As we mentioned above, the hearts and arrows diamond is basically as close to perfection as a diamond could ever get.
Throughout our site, you’ll find it said plenty of times that cut is inarguably the most important factor to consider when you are looking at diamonds – particularly when you’re thinking about sparkle. Diamond proportion, symmetry, and depth (to name just a few) are intrinsic to maximizing a diamond’s light performance – something which, when done correctly, can make a diamond appear bigger.
Why? Because as much light as possible is traveling through the stone, and exiting in flashes of brilliance and fire through the table.
In the case of hearts and arrows diamonds, then, precision is the name of the game. This means the diamond’s light performance is unsurpassed, and that it will appear a little brighter and bigger than another, lesser diamond.
No, the GIA has no grading system for hearts and arrows diamonds. Some diamonds will be laser-inscribed with ‘H&A’ (meaning hearts and arrows) and the GIA will record this in their report, but GIA diamond graders will not put it there themselves.
That’s not to suggest that no GIA certified diamond features hearts and arrows – just that, in the diamond’s report, the pattern will not be mentioned.
Hearts and arrows are an interesting phenomena found within certain diamonds, but they are not neatly correlated with the diamond’s cut quality, since many diamonds with Excellent cut grades do not feature a clear pattern. Most well cut diamonds will contain some form of hearts and arrows, but not enough to appear as clear and symmetrical as what shoppers looking for these diamonds expect.
The GIA focuses on cut quality of the diamond, and these grades will tell you a great deal about the value of the diamond you are looking at – and its visual appearance.
The only way to be sure you are investing in a hearts and arrows diamond is to see it in person, with the assistance of an expert jeweler and through the scope of a Hearts and Arrows viewer.
Yes, hearts and arrows diamonds are thought to represent just 1% of the diamonds on sale today.
The amount of time and labour required to create a hearts and arrows diamond means that diamond cutters will only ever opt to use stones with a good clarity, color, and size, making them even less common.
The value of an exquisitely well-cut diamond will be driven down significantly by a yellow tint, for instance, so plenty of diamonds are passed over by those looking to create hearts and arrows diamonds.
Maybe, but not always.

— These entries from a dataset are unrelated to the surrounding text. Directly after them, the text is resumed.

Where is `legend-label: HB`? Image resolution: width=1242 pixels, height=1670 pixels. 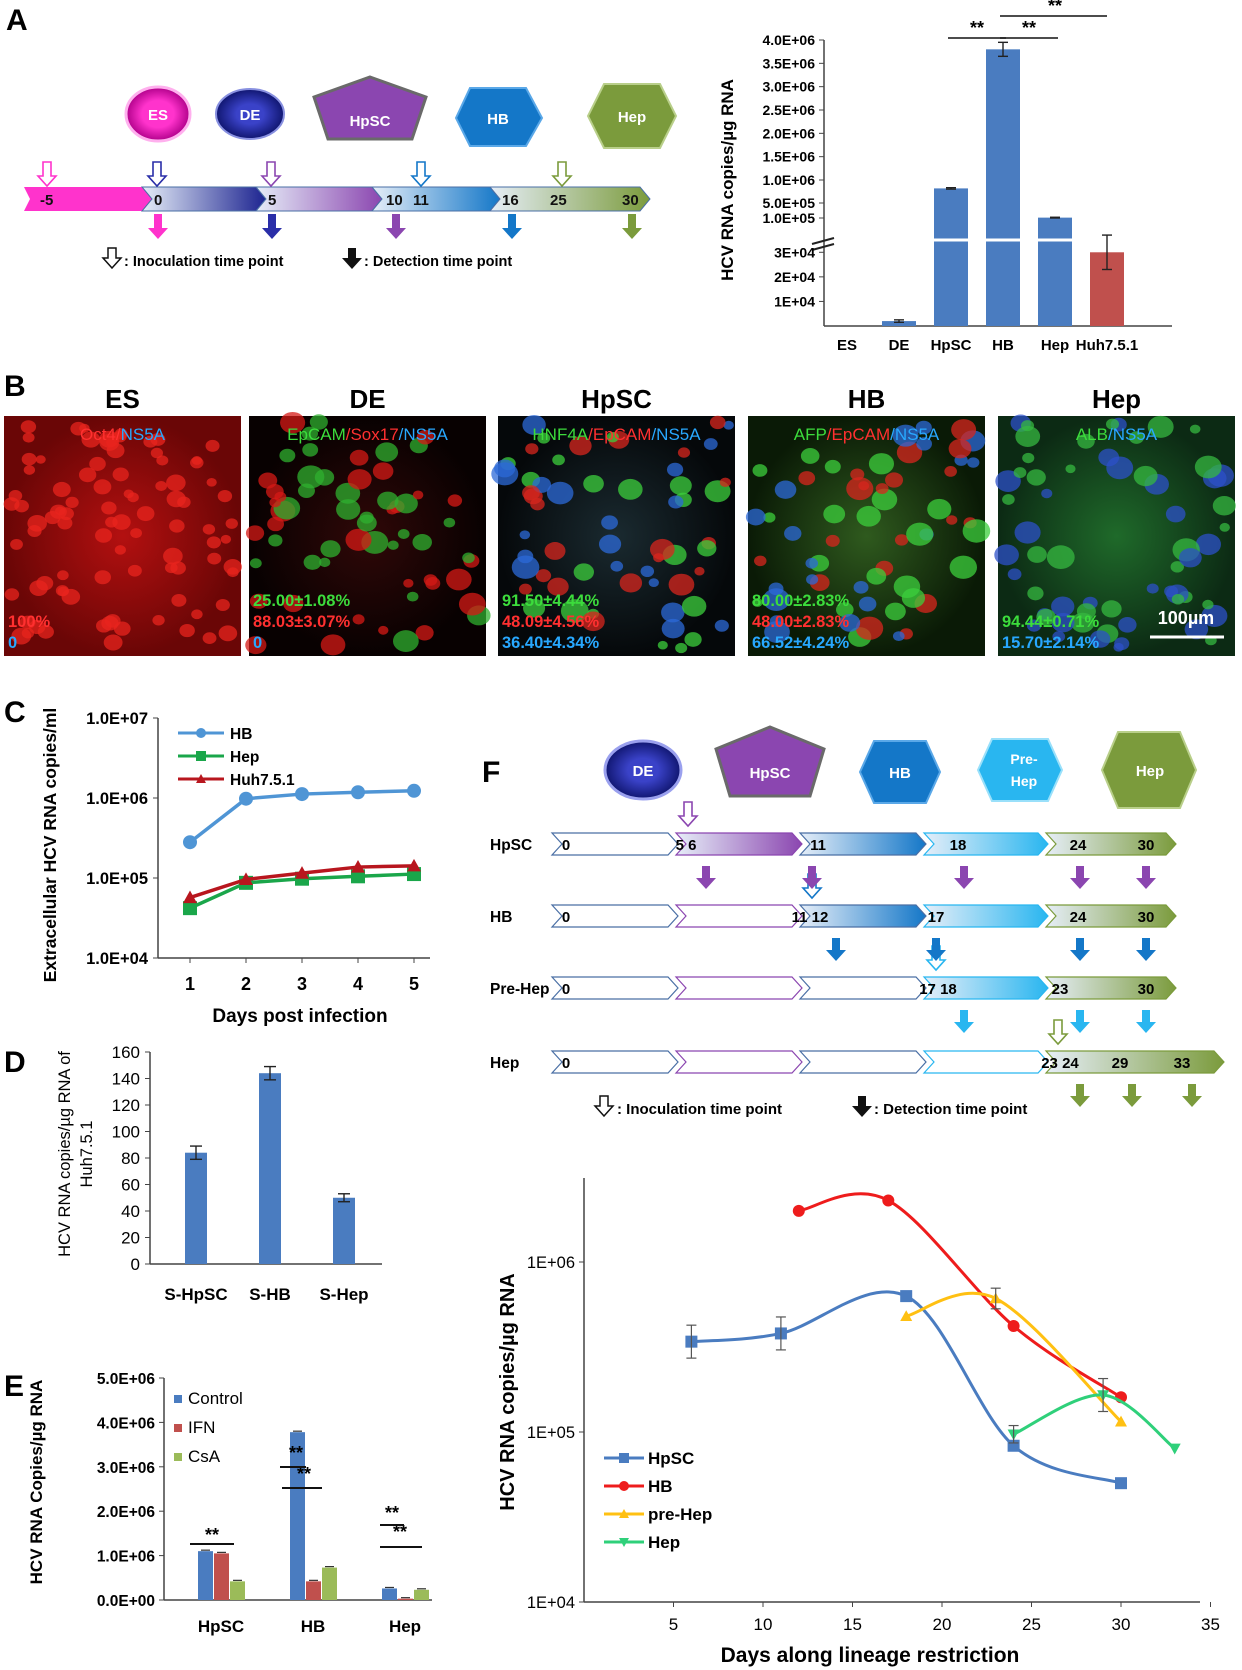
legend-label: HB is located at coordinates (660, 1486).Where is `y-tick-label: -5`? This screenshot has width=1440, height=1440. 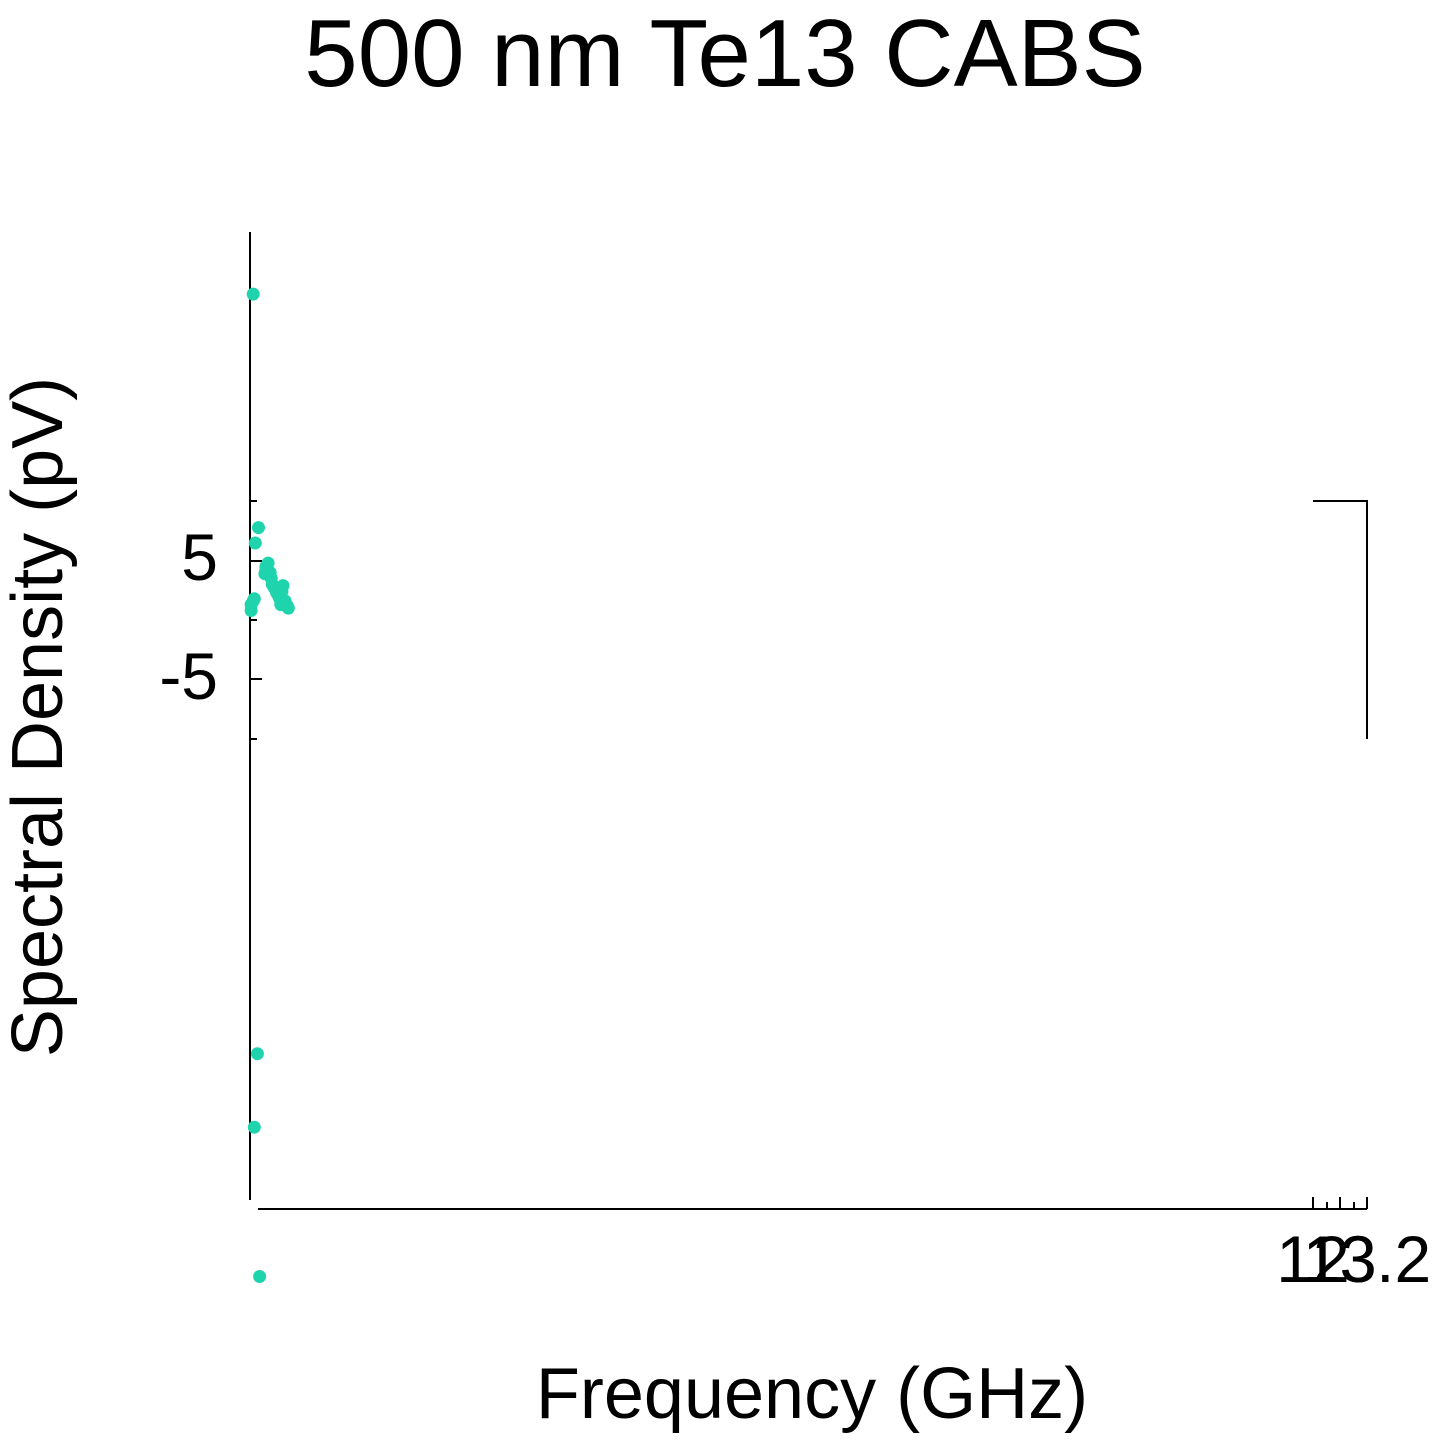 y-tick-label: -5 is located at coordinates (188, 676).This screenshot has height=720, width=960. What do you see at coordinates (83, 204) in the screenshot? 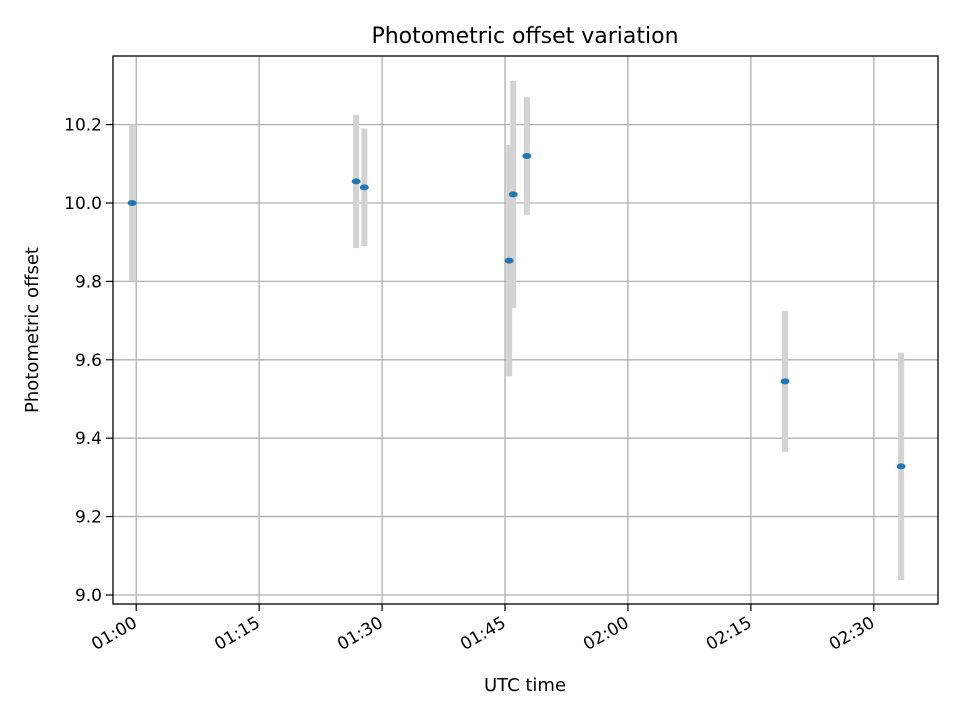
I see `y-tick-label: 10.0` at bounding box center [83, 204].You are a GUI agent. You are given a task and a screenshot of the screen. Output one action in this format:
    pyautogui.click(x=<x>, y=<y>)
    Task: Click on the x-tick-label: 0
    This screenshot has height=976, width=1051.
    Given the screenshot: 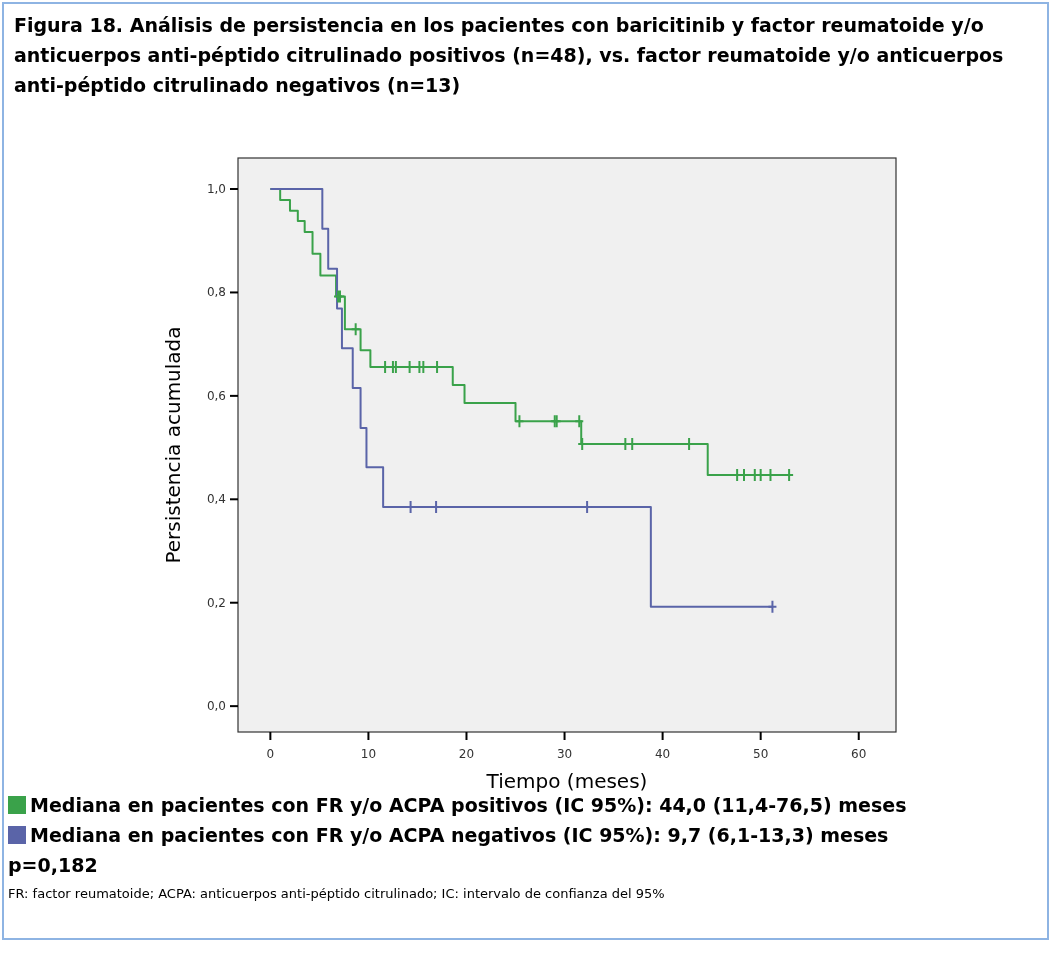 What is the action you would take?
    pyautogui.click(x=270, y=754)
    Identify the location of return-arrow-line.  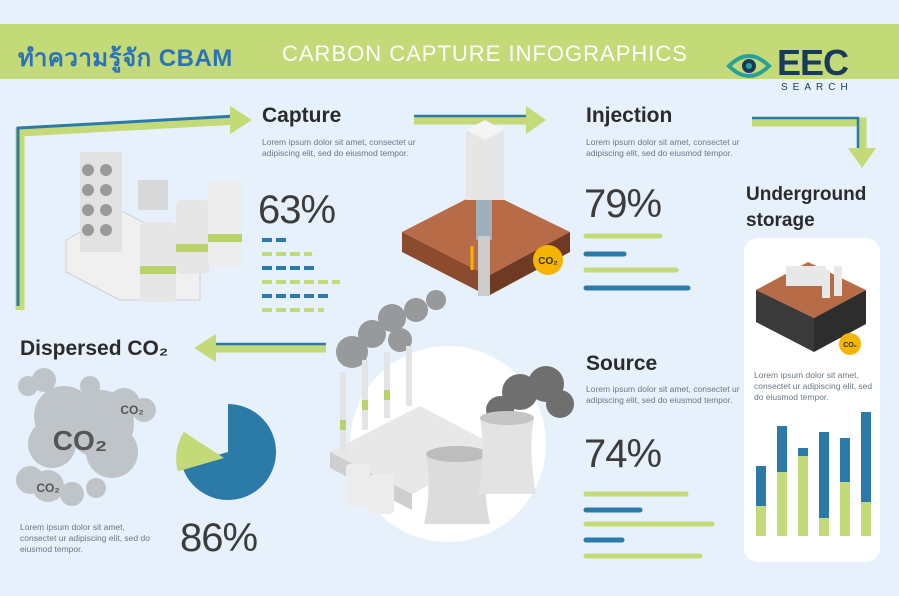
(127, 212).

If you’re a diehard romantic with the time and money at your disposal to track down a hearts and arrows diamond, then go for it, but, if not, many other features matter a lot more than the hearts and arrows pattern.
We said before how many exquisitely cut diamonds that are highly regarded by GIA graders do not feature the hearts and arrows pattern, and it’s very important to keep this in mind as you begin your search. Using the GIA report gives you the best, objective overview of the diamond’s value and beauty, but certain things are simply down to interpretation.
Hearts and arrows are not an obvious characteristic. You would need a special tool to view them properly and, to the naked eye, these diamonds will look pretty much indistinguishable from other ‘Excellent’ cut diamonds that do not feature hearts and arrows.
Yes, simply knowing that the diamond is one of a rare few than contains actual hearts and arrows in its facets sounds like a cool idea, but we’d hate to think that you’re passing on incredible, high brilliance diamonds simply because they’re not hearts and arrows diamonds.
Remember, even if you do pick one of these diamonds, it’s not like your bride to be is going to be met with a bright, sparkling pattern of hearts and arrows when you open that ring box for the first time. This is a fascinating phenomenon when viewed under the microscope but, beyond that, it’s not something that should sway your decision one way or the other.
Focus on getting a diamond with an Excellent or Very Good cut grade, and a strong, eye clean appearance with plenty of brilliance, and you won’t regret forgoing the hearts and arrows phenomenon.